たりで過ごす24時時間(4)




 僕はもしかしたら、ちょっと自惚れても良いのかもしれないぞ、と思った。
 昨日の夜はあんなに今日が来ることを怖がっていたのに現金なもんだと思うけど、今の僕はフワフワしていて、浮ついていて、大声で笑いながらそこら中の人の手を握って回りたいような気分だったのだ。
 栄時くんは、多分だけど、僕を拒んではいないんだと思う。そしてちょっと僕に都合の良いふうに考えると、僕のことが好きになってくれているのかもしれないのだ。
 だって清純で、おしとやかで、天然で、ちょっとばかりじゃないくらいニブい栄時くんが、キスを赦してくれたのだ。身体に触ることや、手を握ることなんかも。
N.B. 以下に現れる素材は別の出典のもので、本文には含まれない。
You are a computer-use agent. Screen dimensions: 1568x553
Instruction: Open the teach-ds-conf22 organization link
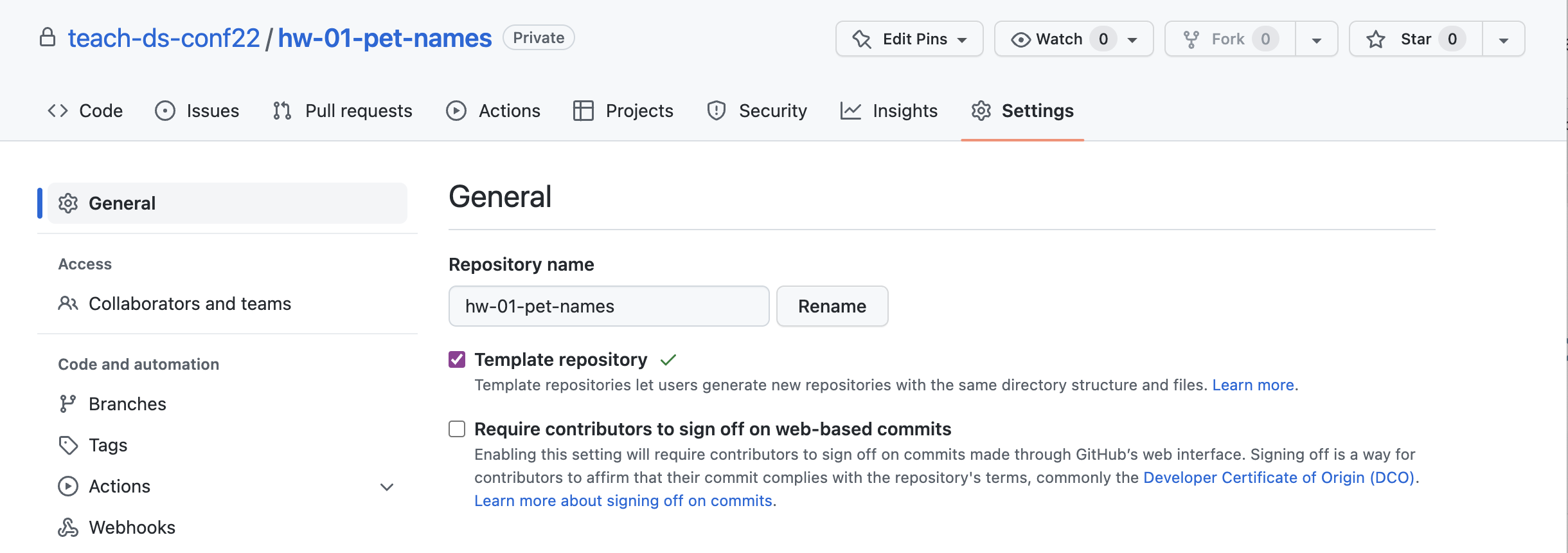click(164, 38)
 僕はどうしようもないくらい舞いあがっていて、ついにやにやしてしまっていた。栄時くんに「締まりのない顔」って呆れられちゃうくらい。
「……お前はいつもへらへらしてるな。まともな顔はできないのか」
「ごめん、今は、無理だと思う……あの、嬉しくて、ほっとして、ああもう、よかったぁあ……君にふられなくって! 僕ほんとにほんとに、君に嫌われたら死んじゃうとこだったんだよ!」
「え……そ、そう、なのか?」
「そうだよ!」
 僕は想像する。栄時くんに「嫌い」なんて言われちゃったら、僕の世界はお先真っ暗の闇の中にずぶずぶ沈んでいくだろう。ごはんも喉を通らず、なんにもやる気を無くして、例の無気力症とかになっちゃうかもしれない。ほんの少し前の僕みたいに。
 栄時くんはなんだかちょっと引き攣った顔で、「お前って結構激しい奴なんだな。意外」とか言っているけど、別に意外でもなんでもない。誰かに恋をするってことは、そういうもんなんじゃないのかな。
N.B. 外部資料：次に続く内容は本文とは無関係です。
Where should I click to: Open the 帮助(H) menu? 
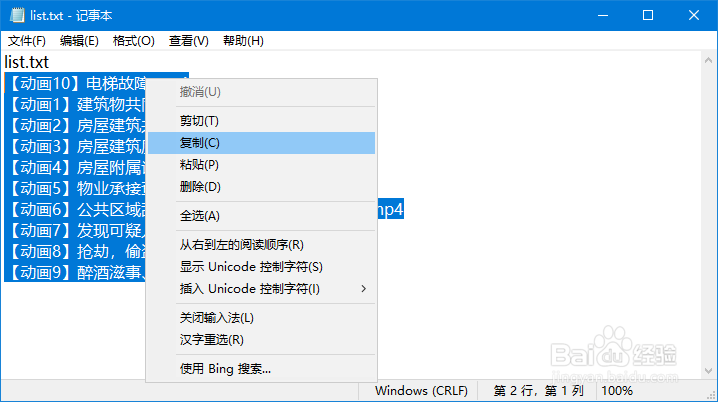(x=243, y=41)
「……まあ、良かった。自殺とかされなくて。遺書に黒田にふられたせいで死にますとか書かれてたら目も当てられない」
「し、しないって、そんなあてつけみたいなこと」
「うん。……その、これからどうしようか。変な時間に飯食っちゃったから腹は減ってないけど」
 栄時くんが顔を上げて、目を眇めて空を見た。日は沈み掛けていて、仄かに青く光る紺色の空が広がっている。ちょうどビルの群れの遥か向こうの地平線に、一日の最後の光が灯ったところだった。
 もう随分遅い時刻になるのかなと思ったけど、時計を見たらまだ五時だ。最近は本当に夜が来るのが早い。
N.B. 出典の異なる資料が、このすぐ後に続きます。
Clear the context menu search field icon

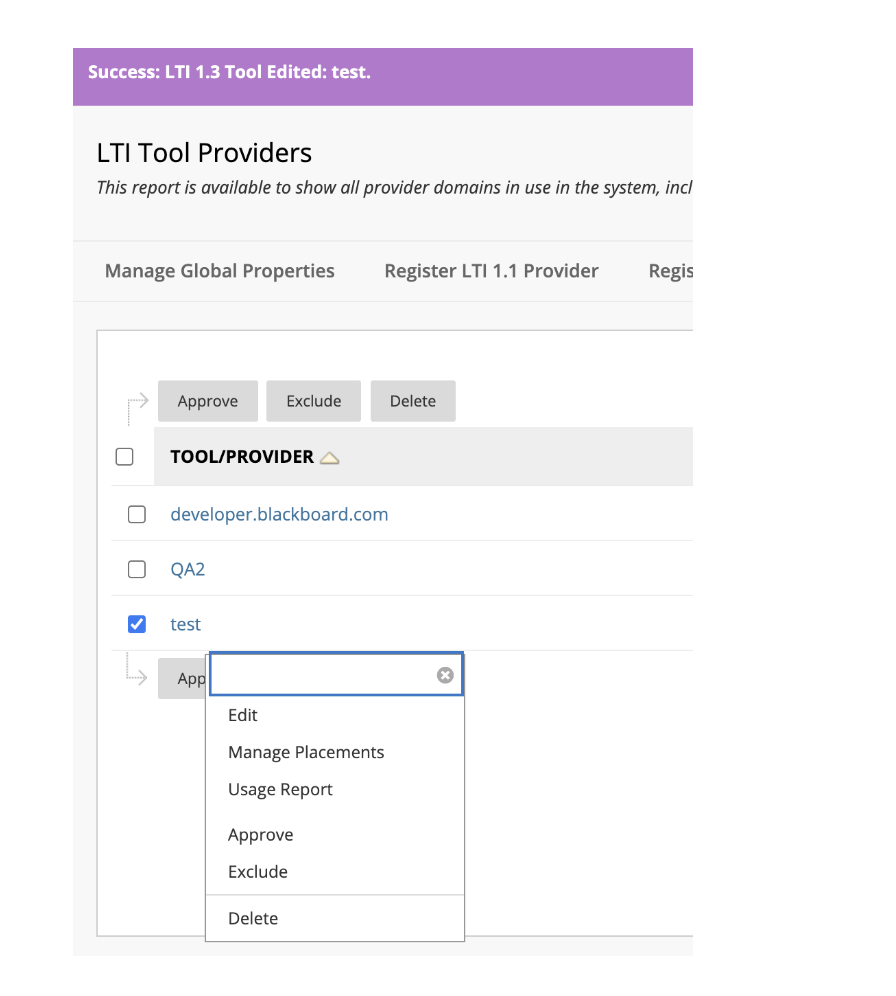[445, 675]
 栄時くんはちょっと『どうしようかな』って感じで首を傾げて、上目遣いに僕を見た。
「その……カラオケでも行くか? 別に、今日はお前に付き合うって決めてるから、オールでも構わない」
「うーん……やっぱ、でも、だめだよ。今日はもう帰ろう。ちゃんと日が沈む前にね。送るよ。夜遊びしちゃ駄目だよ。みんな心配しちゃう。また明るいところで遊ぼう」
 僕は栄時くんの手を引いて歩き出す。栄時くんは変な顔をして、「二十四時間じゃなかったっけ」と言っている。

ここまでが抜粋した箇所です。